Requisitos
A. No trecho sobre o estado de casado, qual artigo do Código Civil é citado para a "comunhão plena de vida"?
B. Relacione todos os dispositivos legais citados no trecho sobre o estado de casado.
C. Por favor, prossiga com o trecho sobre o estado de casado a partir do ponto em que ele termina.

=== Trecho do documento ===

Acrescente-se, que se diferencia pela característica fundamental da unidade, pois “o estado de família deve ser apreciado com relação a cada indivíduo em particular e compreende todos os vínculos jurídicos familiares que o ligam com outras pessoas, qualquer que seja a qualificação de tais vínculos”.[11]

Aliás, a maior importância do estado de casado deriva do próprio propósito do casamento, qual seja, a “comunhão plena de vida” (Código Civil, art. 1.511), efeito por excelência do casamento [12] e que implica na inserção do casal em uma comunidade (unidade) de existência, sem qualquer reserva ou condição, mas que lhe servirá de proteção e amparo para a vida a partir de então.

Disso se extrai, que não há possibilidade de que o estado de casado - no qual, frise-se, estão inseridos ambos os cônjuges, exatamente na mesma condição e com as mesmas prerrogativas - seja modificado tão somente diante da manifestação de vontade de um deles.

A hipótese em exame viola direito personalíssimo do outro cônjuge, interfere no espaço de sua intimidade e vida privada, com reflexos na órbita intocável de sua dignidade pessoal, valor mais caro da pessoa humana (CF, art. 1º, inc. III; art. 5º, X).

=== Dados extraídos ===

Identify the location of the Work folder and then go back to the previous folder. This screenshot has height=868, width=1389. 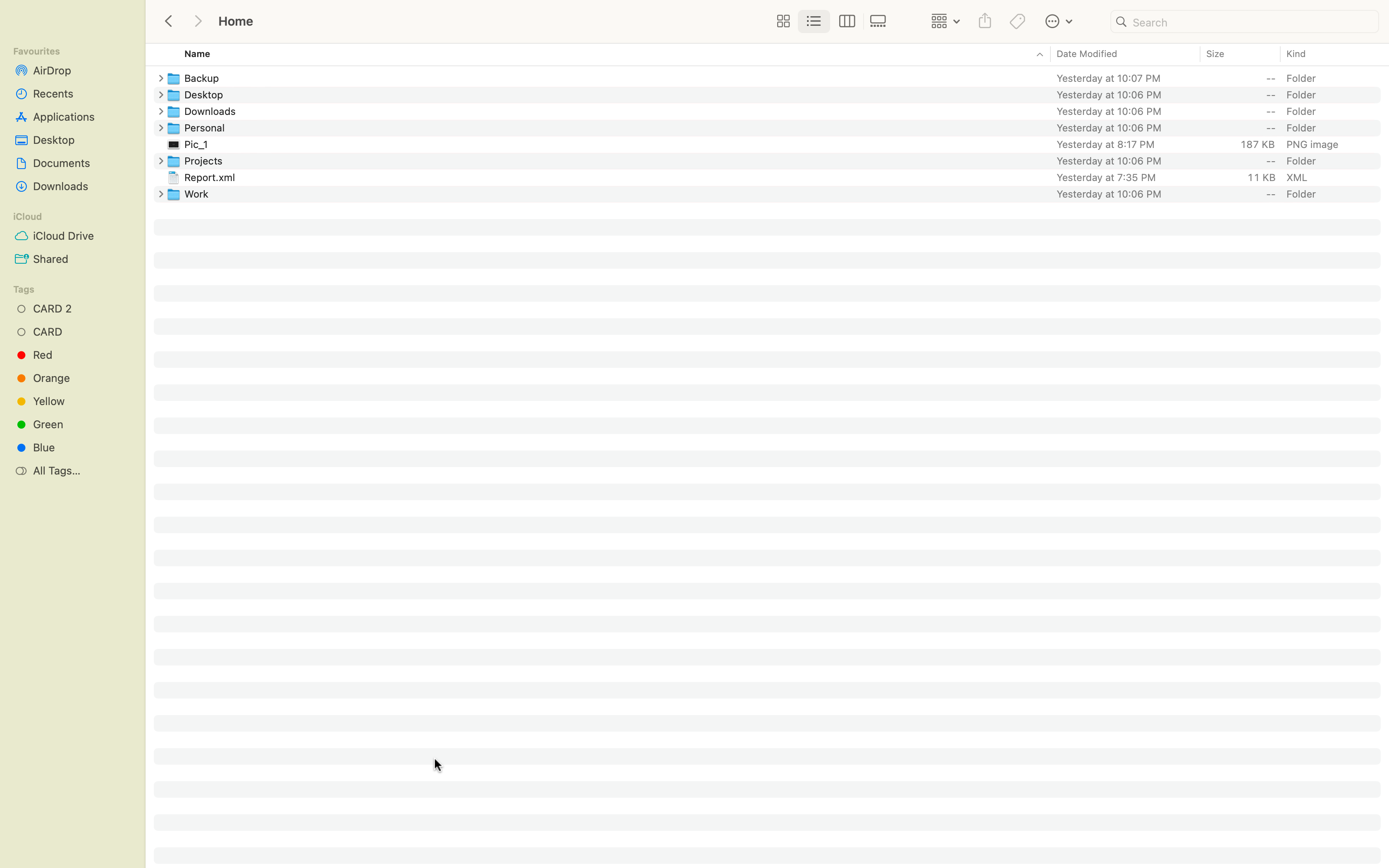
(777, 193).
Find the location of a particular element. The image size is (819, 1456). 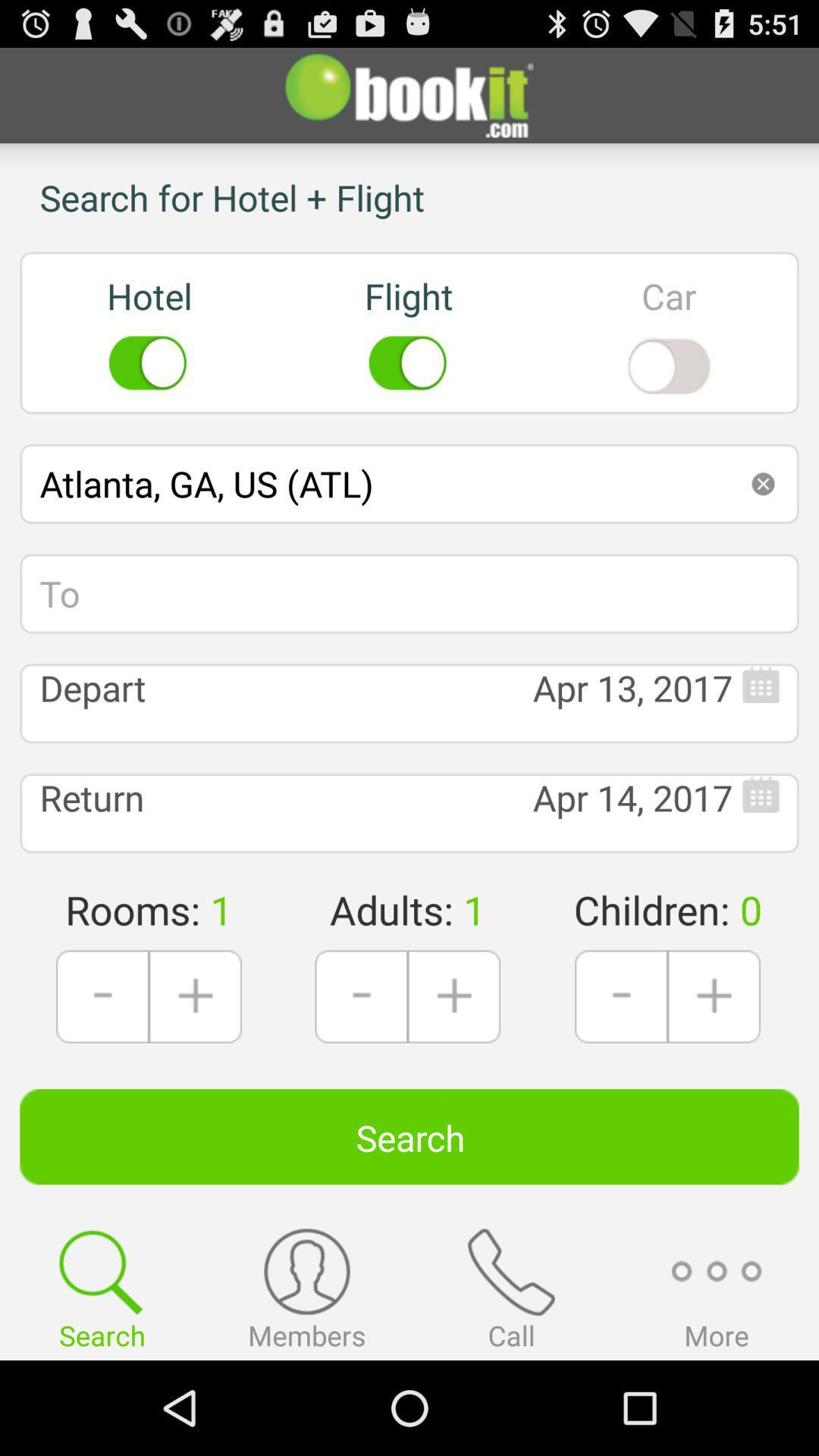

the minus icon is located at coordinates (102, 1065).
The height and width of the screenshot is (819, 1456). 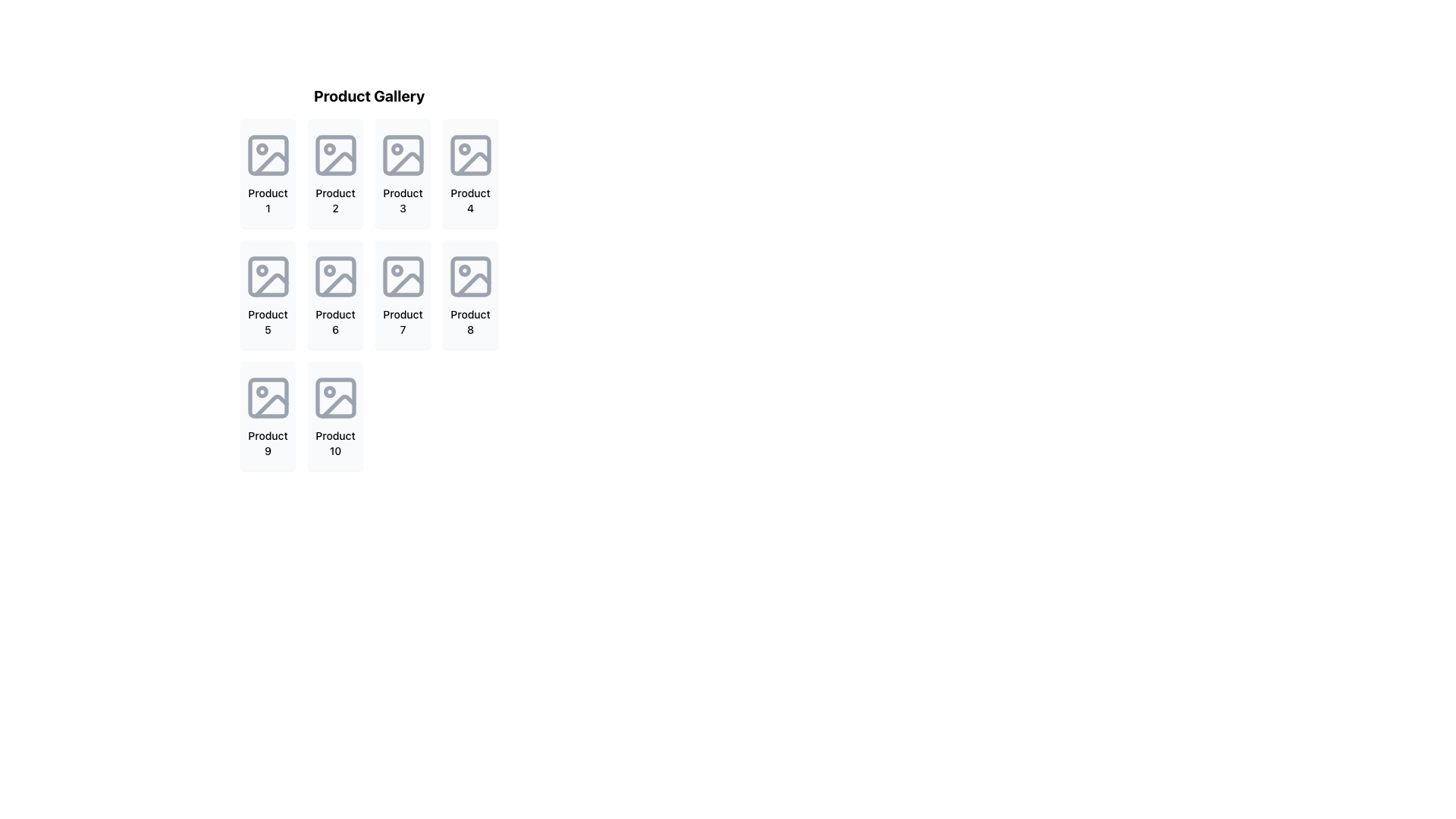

===

Resultados por tarefa
A. O art. 1.511 do Código Civil.

B.
- Código Civil, art. 1.511
- CF, art. 1º, inc. III
- CF, art. 5º, X

C.
Até porque, “o divórcio não é uma situação normal nem banal”,[13] como se tem reiteradamente considerado. Implica um delicado momento da vida dos cônjuges e da família, que em certos casos exige anos e por vezes toda uma existência a ser elaborado e vencido.[14] Impõe-se, a toda evidência, uma tutela diferenciada, no mínimo sensível à dignidade de cada cônjuge.


4. Direito potestativo

Nessa linha de pensamento, a compreensão do divórcio como direito potestativo dos cônjuges merece alguma ponderação.

Não se discute que, à luz do atual ordenamento jurídico, não há argumento que possa obstar a pretensão de um dos cônjuges de dissolução do vínculo conjugal. Se um deles não quer mais permanecer no estado de casado e intenta ação de divórcio, o vínculo será necessariamente dissolvido, independentemente da concordância ou não do outro cônjuge. Ainda que haja oposição expressa, o divórcio será decretado e o casamento extinto, se persistir a inequívoca vontade de ao menos um dos cônjuges, tudo sem prejuízo de que as demais questões relacionadas aos interesses da família, como, por exemplo, alimentos e a situação dos filhos, seja igualmente resolvida.

Ocorre que esse poder de impor a vontade que se reconhece aos cônjuges para dissolução do vínculo conjugal deverá respeitar o estado de família que o casamento estabelece e ao qual estão jungidos o marido e a mulher. O estado de casado é uma unidade, recíproco e indissociável, também irrenunciável, de modo que não pode ser desconstituído tão somente pela manifestação de vontade não receptícia de um dos cônjuges, ainda que venha a ser, posterior e inexoravelmente, sancionada pelo comando jurisdicional.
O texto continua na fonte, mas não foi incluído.